My advice to people is to take some time to get to know the person before attempting to arrange a meeting. You need to find out as best you can if this person is looking for the same thing as you, what their interests are and what their general outlook on life is. Some people prefer to exchange texts and emails, while some prefer telephone calls and some or other social media interaction well before they’d be willing to arranging a meeting while others don't mind arranging a meeting without much more than a couple of texts and emails. What you decide to do and how far you want to take things is entirely up to you.

There are also apps and sites dedicated to in addition to meeting potential dates – meeting people looking for friendship. This is great for anyone who’s new in town and is looking to make some friends to just hang out with. All you need to is simply state that you’re looking for friendship and chances are you'll be on your way to feeling as though you’ve lived in town for ages.

So what if you’re not actually looking for a relationship? What if you’re just looking for some fun or fling? Well good news for you is that there actually are dating sites that cater to very specific groups of people. Sites such as AdultFriendFinder, Ashley Madison and Seeking Arrangement are some of the more popular ones where people that are not looking for a serious long-term relationship go to find people looking for the same thing. This is actually another one of the benefits of online dating sites – you are simply spoilt for choice! These days you can find a dating site that caters to almost any type of person from religion orientated sites to sites dedicated to extramarital affairs – whatever you want – chances are it’s either already out there or its on the way. The popular extra marital affair website Ashley Madison which was launched in 2001 has become so popular its 22 million members come from more than 30 countries – and that’s quite a global reach for a company’s that slogan reads “Life is short. Have an affair”. This staggering number of members simply goes to prove that there is a demand for these types of services and that’s also why there are so many similar websites that aim to cater to a specific type of interest or person popping up each day.

Of course there are alternative online services that might appeal to the more discerning gentleman.. of a more discreet nature where one can also pay their way to a dinner date with a beautiful & out-going girl of their choice.
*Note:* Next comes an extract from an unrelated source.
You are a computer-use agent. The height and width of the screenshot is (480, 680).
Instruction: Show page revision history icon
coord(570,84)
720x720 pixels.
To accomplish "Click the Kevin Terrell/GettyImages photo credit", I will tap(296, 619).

Say you're visiting New Zealand for business trip, and you're stuck for company, perhaps you'd like a drink, or a bit of entertainment, perhaps more. JustGirls is an online adult directory that aggregates mostly independent escorts in Auckland, that will entertain you for an hour, or two, or more.
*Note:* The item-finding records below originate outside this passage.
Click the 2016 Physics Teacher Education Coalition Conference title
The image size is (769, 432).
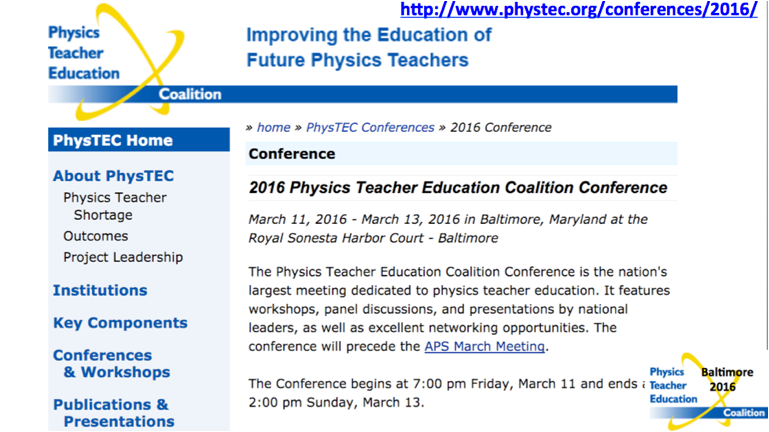(x=458, y=187)
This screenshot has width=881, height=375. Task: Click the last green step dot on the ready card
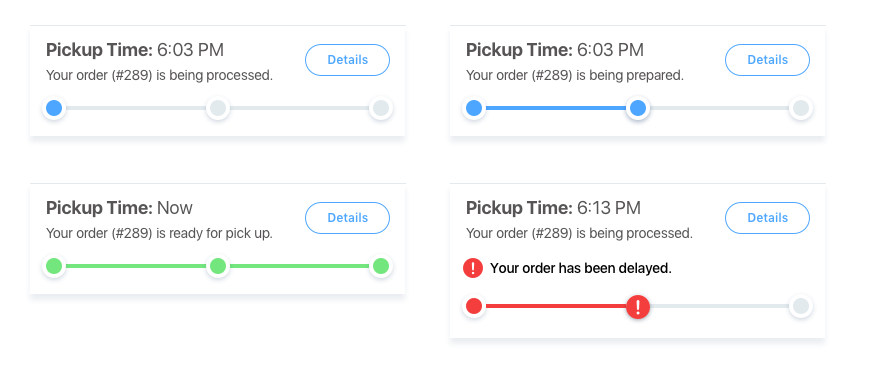pyautogui.click(x=381, y=266)
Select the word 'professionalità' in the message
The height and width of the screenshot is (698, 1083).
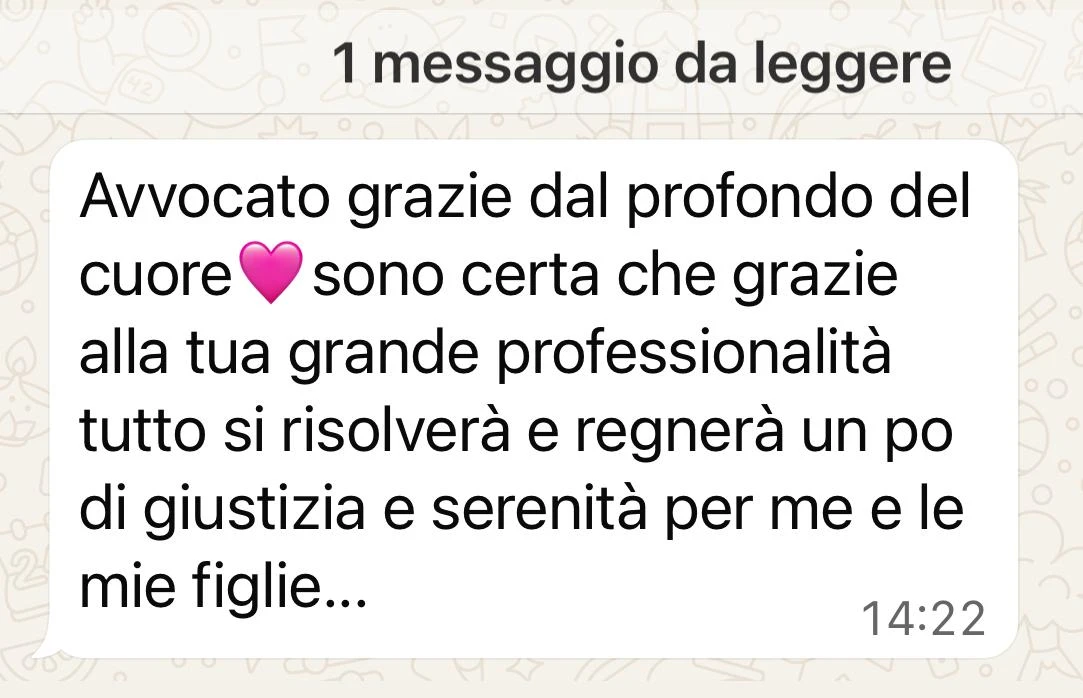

The important thing is to be as honest as possible and never do anything that you’re not comfortable with. Don't be afraid to tell people to back off if you're not interested but also try to keep an open mind because dating is, as it always was, quite an unpredictable undertaking for most. I always tell people is that if you’re looking for something specific than you should find a site that caters to that, get as close to home as possible and then begin exploring. I also advise that people try more than one site because you might find that one will get you matches that are much more appropriate than the other.